With the French Revolution, revolutionaries in France wanted democratic ruling and the ability to contend with the first and second estates. Middleclass men rose violently through the French revolution to become oppressive rulers themselves, simply as the tables became turned. Garibaldi and Mazinni were seen as liberals who wanted democracy through an extent of peace in the Italian fight for unification. Mazinni was the original peacemaker that brought about a following that Garibaldi came to rule afterwards. The unification of Italy was successful to an extent; however, the Papal States continued to isolate Northern Italy from Southern Italy. French revolutionaries achieved democracy and an overturn of the government, but many hardships were met following the success. Overall, Mazinni’s and Garibaldi’s search for peace lead to a tension bound nation that still exists today, while Robbes Pierre and others from France created a revolution that does not extend to the present. Eventhough, the French revolution was horribly violent, the stricter, more organized rule over a people in a revolution is more beneficial in comparison to the peacemaking the Mazinni and Garibaldi cherished in Italy.
            In the French revolution, Robbes Pierre and his men from the National Assembly began in the lower class, but as their power came they took advantage of the authority. Millions of innocent French people were killed in the French revolution and in the aftermath of the war, there were still countless riots. Several constitutions were made and remade but the country was still in turmoil and the distinction of classes was also present. This was not worth the loss of millions of people, but the French did come to find more unification in the Napoleonic era and generations to follow. Today, France is a wealthy, transient city that does not have apparent effects that came from the French revolution.
            Italy, on the other hand, still experiences a split of classes between the North and the South, and many stereotypes come from this that are rooted from the period of Emanual Victor, Mazinni, and Garibaldi. Mazinni and Garibaldi wanted unification of Northern and Southern Italy with mindsets that are similar to today’s liberal terms. Austria was quite powerful over Italy in this time, however, and it was grueling to get out of the clutch of Metternich’s powers. Mazinni and Garibaldi were able to unify with Lombardy, Peidmont Sardinia, and the southern provinces, but the Papal States were kept out of the unification, as the pope did not want to be given power. This isolation from the unified pieces of Italy caused for a makeshift peace that has not fully solidified even until today. Relatively less violence was used with Mazinni and Garibaldi, but the job of unification was not done like in France.

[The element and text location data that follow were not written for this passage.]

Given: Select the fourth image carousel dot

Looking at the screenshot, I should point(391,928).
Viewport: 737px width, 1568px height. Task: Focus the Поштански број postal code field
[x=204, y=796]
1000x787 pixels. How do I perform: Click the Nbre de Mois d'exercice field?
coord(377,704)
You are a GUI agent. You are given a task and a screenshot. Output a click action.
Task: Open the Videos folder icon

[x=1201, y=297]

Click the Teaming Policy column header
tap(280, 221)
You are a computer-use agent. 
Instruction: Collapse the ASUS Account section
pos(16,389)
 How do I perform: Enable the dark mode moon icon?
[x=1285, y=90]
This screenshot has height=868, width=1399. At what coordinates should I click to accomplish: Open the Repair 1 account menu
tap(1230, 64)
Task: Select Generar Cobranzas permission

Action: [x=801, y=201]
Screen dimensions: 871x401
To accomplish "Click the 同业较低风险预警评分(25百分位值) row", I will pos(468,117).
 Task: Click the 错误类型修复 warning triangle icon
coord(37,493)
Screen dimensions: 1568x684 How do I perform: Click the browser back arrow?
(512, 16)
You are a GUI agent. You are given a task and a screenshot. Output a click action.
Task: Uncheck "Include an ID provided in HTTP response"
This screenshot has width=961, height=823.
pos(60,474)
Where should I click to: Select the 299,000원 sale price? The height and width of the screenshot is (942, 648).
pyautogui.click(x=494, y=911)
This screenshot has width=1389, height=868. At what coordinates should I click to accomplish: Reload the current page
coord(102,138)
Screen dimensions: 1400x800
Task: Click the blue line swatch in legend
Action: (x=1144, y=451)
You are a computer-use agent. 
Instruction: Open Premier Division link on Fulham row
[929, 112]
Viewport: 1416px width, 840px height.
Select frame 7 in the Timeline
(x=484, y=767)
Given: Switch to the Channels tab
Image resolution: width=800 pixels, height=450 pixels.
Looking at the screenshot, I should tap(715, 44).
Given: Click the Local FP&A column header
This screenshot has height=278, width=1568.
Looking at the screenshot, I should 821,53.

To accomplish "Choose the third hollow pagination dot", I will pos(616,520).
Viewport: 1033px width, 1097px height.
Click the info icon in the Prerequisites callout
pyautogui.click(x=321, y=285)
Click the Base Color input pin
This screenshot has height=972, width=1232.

            If each of these nations had seeked unification in a way that meets equilibrium of violence and peace, then the nations could have unified more smoothly. Robbe’s Peirre did not have the right to kill random French people who somehow rubbed him the wrong way. If he had divided the people who were proven to be against his ideas from the bystanders of the revolution, then a large fraction of people may not have died. The second estate of the French revolution had gotten too much power and became the exact people that they despised enough to start the revolution in the first place. With Mazinni and Garibaldi, however, they’re non violent mindset was too weak in comparison to the strength of Austria-Hapsburh and the authority of the pope. Violence is never the answer but unfortunately, it did does not always finish the mission when people like Garibaldi are up against Metternich.
            Killing innocent people is always going to be inhumane but at least Robbes Pierre found control over the French; meanwhile, and Mazinni and Garibaldi were innovative in their ideas, but in the realist era, they should have sacrificed some peace to fulfill future unification. The French revolution eventually paid off, while the Italian unification was less harmful but has still left strings undone; therefore, it should be learned that peacemaking could not be the optimum plan to succeed at this large task. Robbes Pierre, however, was past a realist, maybe a surrealist, because he killed people that would not help his position in any way. Ultimately, there is a place for making peace and there is a time for violence, but an infusion of both may be the best solution in many of these historical events.